Hmf, someone finally infer. Sudah diperingatkan padahal… (jk)
Hm, siapa ya. Based on above definition, sih yang disamping saya itu ada dua: Lyco dan Andre. -.-!!! Sedihnya…
Tapi saya menganggap seluruh sesawa wisudawan pewe kok. Kita sesama wisuda April kan saling mendampingi… (diplomatis)
mungkin karena pewe itu common thing, bed. jadi pada nanya. kalo udah tingkat akhir kan suka banyak yang udah mau nikah. Nah, wisuda tuh bisa jadi momen untuk memperkenalkan si calon ke orang tua. CMIIW.
Iya juga ya dis ya. Saya nggak kepikiran ngenalin calon ke orang tua kemaren. Padahal mmpg jauh2 ke bandung dari sumut ya. (⊙o⊙)

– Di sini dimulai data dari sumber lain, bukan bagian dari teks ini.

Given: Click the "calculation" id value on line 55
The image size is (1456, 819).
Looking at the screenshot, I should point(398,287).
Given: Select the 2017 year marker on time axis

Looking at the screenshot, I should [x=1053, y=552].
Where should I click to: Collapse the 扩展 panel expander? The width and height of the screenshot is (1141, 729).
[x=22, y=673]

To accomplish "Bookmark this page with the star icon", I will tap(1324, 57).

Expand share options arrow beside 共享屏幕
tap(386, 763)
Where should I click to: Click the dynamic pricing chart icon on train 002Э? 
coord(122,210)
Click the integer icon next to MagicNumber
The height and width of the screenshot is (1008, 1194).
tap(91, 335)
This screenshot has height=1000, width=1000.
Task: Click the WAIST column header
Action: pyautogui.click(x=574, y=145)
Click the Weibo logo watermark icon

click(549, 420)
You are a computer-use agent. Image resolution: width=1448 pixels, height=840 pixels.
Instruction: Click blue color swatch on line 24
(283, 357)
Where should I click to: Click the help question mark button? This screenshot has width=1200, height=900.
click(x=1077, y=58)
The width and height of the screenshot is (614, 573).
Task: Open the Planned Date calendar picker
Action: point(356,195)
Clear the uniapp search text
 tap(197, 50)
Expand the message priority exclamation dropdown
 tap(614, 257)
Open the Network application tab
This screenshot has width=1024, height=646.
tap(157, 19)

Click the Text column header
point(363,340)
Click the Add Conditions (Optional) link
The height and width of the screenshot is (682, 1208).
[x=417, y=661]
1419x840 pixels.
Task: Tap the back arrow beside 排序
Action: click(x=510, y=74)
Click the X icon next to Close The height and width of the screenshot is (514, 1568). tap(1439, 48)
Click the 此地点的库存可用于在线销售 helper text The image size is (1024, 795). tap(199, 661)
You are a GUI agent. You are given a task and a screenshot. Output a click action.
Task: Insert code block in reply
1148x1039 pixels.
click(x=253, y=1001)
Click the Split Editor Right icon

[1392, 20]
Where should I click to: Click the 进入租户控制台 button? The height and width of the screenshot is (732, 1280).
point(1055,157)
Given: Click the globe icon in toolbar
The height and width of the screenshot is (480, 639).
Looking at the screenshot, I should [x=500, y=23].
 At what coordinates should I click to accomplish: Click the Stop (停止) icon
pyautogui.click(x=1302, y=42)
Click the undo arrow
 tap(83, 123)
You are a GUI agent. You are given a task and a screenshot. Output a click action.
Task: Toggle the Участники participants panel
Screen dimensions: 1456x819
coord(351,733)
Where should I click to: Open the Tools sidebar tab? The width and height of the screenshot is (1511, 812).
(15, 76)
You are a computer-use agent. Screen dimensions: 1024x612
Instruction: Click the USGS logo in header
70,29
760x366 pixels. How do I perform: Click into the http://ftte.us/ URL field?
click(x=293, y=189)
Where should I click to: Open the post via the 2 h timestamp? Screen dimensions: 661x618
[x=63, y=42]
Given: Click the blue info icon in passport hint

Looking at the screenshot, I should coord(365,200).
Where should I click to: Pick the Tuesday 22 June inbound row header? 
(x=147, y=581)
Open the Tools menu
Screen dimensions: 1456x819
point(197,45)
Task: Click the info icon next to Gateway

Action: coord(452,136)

Tapi kalo gt gak mesti ndampingi wisuda dong. Hehe,
wut? sumut? bukannya dari metro?
cepet cari bed, mumpung masih ke kampus, masih bisa mencari dan memilih.
ntar keburu diculik yudhis semua loh.
dari sumut lah, kan aing udah pindah…
wah, harus hati2 sama yudhis dong ya. cepat, cepat…
Nggak seru juga dhis kalau wisuda keduanya nggak barengan. Kalau barengan kan bisa tu, ketemuan dua calon besan.
Walaupun kelihatan kek lagi aji mumpung (mumpung wisuda).